*Instructions to follow*. Reproduce every record exactly as given.

========

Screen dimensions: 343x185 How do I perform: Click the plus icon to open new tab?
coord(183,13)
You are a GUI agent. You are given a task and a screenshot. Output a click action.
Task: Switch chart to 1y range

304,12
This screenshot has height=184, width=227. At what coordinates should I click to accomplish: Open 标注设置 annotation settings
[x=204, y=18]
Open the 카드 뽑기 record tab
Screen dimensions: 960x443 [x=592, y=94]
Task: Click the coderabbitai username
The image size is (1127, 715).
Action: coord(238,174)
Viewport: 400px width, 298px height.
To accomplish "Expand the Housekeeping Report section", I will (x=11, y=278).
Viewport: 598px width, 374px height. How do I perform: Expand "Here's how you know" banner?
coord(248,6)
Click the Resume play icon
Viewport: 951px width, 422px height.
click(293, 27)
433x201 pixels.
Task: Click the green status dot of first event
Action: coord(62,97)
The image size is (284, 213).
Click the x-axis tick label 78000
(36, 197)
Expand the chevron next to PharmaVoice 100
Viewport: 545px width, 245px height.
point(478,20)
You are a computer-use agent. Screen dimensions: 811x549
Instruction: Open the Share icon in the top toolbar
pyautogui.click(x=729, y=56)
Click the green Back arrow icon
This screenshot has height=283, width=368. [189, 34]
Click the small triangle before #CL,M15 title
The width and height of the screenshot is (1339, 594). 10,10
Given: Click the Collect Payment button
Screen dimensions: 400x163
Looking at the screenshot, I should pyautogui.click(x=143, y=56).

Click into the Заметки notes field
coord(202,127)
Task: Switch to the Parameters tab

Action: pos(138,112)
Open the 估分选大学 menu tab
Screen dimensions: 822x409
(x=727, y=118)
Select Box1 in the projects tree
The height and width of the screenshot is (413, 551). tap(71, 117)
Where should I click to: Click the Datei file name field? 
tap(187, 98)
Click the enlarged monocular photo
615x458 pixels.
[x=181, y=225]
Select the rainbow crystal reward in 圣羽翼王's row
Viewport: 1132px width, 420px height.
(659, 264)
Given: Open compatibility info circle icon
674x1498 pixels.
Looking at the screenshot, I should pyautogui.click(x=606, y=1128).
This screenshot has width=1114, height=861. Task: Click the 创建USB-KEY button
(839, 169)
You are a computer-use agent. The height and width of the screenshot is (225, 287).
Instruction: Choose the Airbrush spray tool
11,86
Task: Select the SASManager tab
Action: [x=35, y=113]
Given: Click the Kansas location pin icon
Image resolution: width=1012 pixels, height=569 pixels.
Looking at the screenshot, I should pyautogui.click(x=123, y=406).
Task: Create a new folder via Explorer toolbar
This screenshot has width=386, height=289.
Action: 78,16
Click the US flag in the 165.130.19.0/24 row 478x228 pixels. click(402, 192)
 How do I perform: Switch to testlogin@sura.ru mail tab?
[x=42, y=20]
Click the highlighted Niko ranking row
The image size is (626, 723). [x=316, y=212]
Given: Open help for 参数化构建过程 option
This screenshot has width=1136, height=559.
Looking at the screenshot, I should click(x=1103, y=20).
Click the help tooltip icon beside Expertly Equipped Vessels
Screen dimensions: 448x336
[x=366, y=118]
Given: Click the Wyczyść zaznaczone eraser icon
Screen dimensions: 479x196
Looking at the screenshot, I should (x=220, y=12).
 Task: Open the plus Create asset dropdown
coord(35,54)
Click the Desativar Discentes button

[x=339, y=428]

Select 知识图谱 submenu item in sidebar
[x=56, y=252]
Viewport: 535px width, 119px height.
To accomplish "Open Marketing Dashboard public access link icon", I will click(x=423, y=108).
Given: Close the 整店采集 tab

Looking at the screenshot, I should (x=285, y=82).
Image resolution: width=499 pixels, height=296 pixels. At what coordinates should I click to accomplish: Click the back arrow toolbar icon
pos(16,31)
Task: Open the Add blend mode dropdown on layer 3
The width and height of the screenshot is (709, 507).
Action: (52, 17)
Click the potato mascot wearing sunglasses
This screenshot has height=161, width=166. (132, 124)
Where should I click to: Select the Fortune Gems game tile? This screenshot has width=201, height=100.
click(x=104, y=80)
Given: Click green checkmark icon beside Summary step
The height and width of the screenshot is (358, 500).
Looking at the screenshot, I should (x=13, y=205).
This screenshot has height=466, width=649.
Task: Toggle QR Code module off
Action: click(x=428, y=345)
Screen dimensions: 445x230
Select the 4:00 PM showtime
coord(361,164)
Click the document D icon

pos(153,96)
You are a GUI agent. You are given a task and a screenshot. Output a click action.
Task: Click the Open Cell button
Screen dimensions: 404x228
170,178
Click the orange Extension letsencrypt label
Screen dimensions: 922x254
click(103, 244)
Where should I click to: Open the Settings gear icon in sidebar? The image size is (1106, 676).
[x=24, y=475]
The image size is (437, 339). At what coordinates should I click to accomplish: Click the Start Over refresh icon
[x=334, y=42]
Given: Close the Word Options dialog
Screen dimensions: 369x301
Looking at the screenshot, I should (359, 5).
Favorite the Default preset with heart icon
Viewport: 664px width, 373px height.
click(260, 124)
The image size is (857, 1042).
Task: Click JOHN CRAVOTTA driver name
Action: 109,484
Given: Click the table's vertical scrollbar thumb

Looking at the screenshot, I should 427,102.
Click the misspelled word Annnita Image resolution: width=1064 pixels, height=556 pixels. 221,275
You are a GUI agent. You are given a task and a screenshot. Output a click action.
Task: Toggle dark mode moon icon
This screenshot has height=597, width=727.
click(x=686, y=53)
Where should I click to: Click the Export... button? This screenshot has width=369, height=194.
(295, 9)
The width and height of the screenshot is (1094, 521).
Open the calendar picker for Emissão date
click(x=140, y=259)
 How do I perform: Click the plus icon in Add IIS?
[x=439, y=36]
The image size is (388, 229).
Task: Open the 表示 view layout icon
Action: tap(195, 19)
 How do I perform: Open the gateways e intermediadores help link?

========

*Answer for this exercise*.
Screen dimensions: 343x185 How do I perform: Click the plus icon to open new tab?
coord(183,13)
You are a GUI agent. You are given a task and a screenshot. Output a click action.
Task: Switch chart to 1y range

304,12
This screenshot has height=184, width=227. At what coordinates should I click to accomplish: Open 标注设置 annotation settings
[x=204, y=18]
Open the 카드 뽑기 record tab
Screen dimensions: 960x443 [x=592, y=94]
Task: Click the coderabbitai username
The image size is (1127, 715).
Action: coord(238,174)
Viewport: 400px width, 298px height.
To accomplish "Expand the Housekeeping Report section", I will (x=11, y=278).
Viewport: 598px width, 374px height. How do I perform: Expand "Here's how you know" banner?
coord(248,6)
Click the Resume play icon
Viewport: 951px width, 422px height.
click(293, 27)
433x201 pixels.
Task: Click the green status dot of first event
Action: coord(62,97)
The image size is (284, 213).
Click the x-axis tick label 78000
(36, 197)
Expand the chevron next to PharmaVoice 100
Viewport: 545px width, 245px height.
point(478,20)
You are a computer-use agent. Screen dimensions: 811x549
Instruction: Open the Share icon in the top toolbar
pyautogui.click(x=729, y=56)
Click the green Back arrow icon
This screenshot has height=283, width=368. [189, 34]
Click the small triangle before #CL,M15 title
The width and height of the screenshot is (1339, 594). 10,10
Given: Click the Collect Payment button
Screen dimensions: 400x163
Looking at the screenshot, I should pyautogui.click(x=143, y=56).

Click into the Заметки notes field
coord(202,127)
Task: Switch to the Parameters tab

Action: pos(138,112)
Open the 估分选大学 menu tab
Screen dimensions: 822x409
(x=727, y=118)
Select Box1 in the projects tree
The height and width of the screenshot is (413, 551). tap(71, 117)
Where should I click to: Click the Datei file name field? 
tap(187, 98)
Click the enlarged monocular photo
615x458 pixels.
[x=181, y=225]
Select the rainbow crystal reward in 圣羽翼王's row
Viewport: 1132px width, 420px height.
(659, 264)
Given: Open compatibility info circle icon
674x1498 pixels.
Looking at the screenshot, I should pyautogui.click(x=606, y=1128).
This screenshot has width=1114, height=861. Task: Click the 创建USB-KEY button
(839, 169)
You are a computer-use agent. The height and width of the screenshot is (225, 287).
Instruction: Choose the Airbrush spray tool
11,86
Task: Select the SASManager tab
Action: [x=35, y=113]
Given: Click the Kansas location pin icon
Image resolution: width=1012 pixels, height=569 pixels.
Looking at the screenshot, I should pyautogui.click(x=123, y=406).
Task: Create a new folder via Explorer toolbar
This screenshot has width=386, height=289.
Action: 78,16
Click the US flag in the 165.130.19.0/24 row 478x228 pixels. click(402, 192)
 How do I perform: Switch to testlogin@sura.ru mail tab?
[x=42, y=20]
Click the highlighted Niko ranking row
The image size is (626, 723). [x=316, y=212]
Given: Open help for 参数化构建过程 option
This screenshot has width=1136, height=559.
Looking at the screenshot, I should click(x=1103, y=20).
Click the help tooltip icon beside Expertly Equipped Vessels
Screen dimensions: 448x336
[x=366, y=118]
Given: Click the Wyczyść zaznaczone eraser icon
Screen dimensions: 479x196
Looking at the screenshot, I should (x=220, y=12).
 Task: Open the plus Create asset dropdown
coord(35,54)
Click the Desativar Discentes button

[x=339, y=428]

Select 知识图谱 submenu item in sidebar
[x=56, y=252]
Viewport: 535px width, 119px height.
To accomplish "Open Marketing Dashboard public access link icon", I will click(x=423, y=108).
Given: Close the 整店采集 tab

Looking at the screenshot, I should (x=285, y=82).
Image resolution: width=499 pixels, height=296 pixels. At what coordinates should I click to accomplish: Click the back arrow toolbar icon
pos(16,31)
Task: Open the Add blend mode dropdown on layer 3
The width and height of the screenshot is (709, 507).
Action: (52, 17)
Click the potato mascot wearing sunglasses
This screenshot has height=161, width=166. (132, 124)
Where should I click to: Select the Fortune Gems game tile? This screenshot has width=201, height=100.
click(x=104, y=80)
Given: Click green checkmark icon beside Summary step
The height and width of the screenshot is (358, 500).
Looking at the screenshot, I should (x=13, y=205).
This screenshot has height=466, width=649.
Task: Toggle QR Code module off
Action: click(x=428, y=345)
Screen dimensions: 445x230
Select the 4:00 PM showtime
coord(361,164)
Click the document D icon

pos(153,96)
You are a GUI agent. You are given a task and a screenshot. Output a click action.
Task: Click the Open Cell button
Screen dimensions: 404x228
170,178
Click the orange Extension letsencrypt label
Screen dimensions: 922x254
click(103, 244)
Where should I click to: Open the Settings gear icon in sidebar? The image size is (1106, 676).
[x=24, y=475]
The image size is (437, 339). At what coordinates should I click to accomplish: Click the Start Over refresh icon
[x=334, y=42]
Given: Close the Word Options dialog
Screen dimensions: 369x301
Looking at the screenshot, I should (359, 5).
Favorite the Default preset with heart icon
Viewport: 664px width, 373px height.
click(260, 124)
The image size is (857, 1042).
Task: Click JOHN CRAVOTTA driver name
Action: 109,484
Given: Click the table's vertical scrollbar thumb

Looking at the screenshot, I should 427,102.
Click the misspelled word Annnita Image resolution: width=1064 pixels, height=556 pixels. 221,275
You are a GUI agent. You are given a task and a screenshot. Output a click action.
Task: Toggle dark mode moon icon
This screenshot has height=597, width=727.
click(x=686, y=53)
Where should I click to: Click the Export... button? This screenshot has width=369, height=194.
(295, 9)
The width and height of the screenshot is (1094, 521).
Open the calendar picker for Emissão date
click(x=140, y=259)
 How do I perform: Click the plus icon in Add IIS?
[x=439, y=36]
The image size is (388, 229).
Task: Open the 表示 view layout icon
Action: tap(195, 19)
 How do I perform: Open the gateways e intermediadores help link?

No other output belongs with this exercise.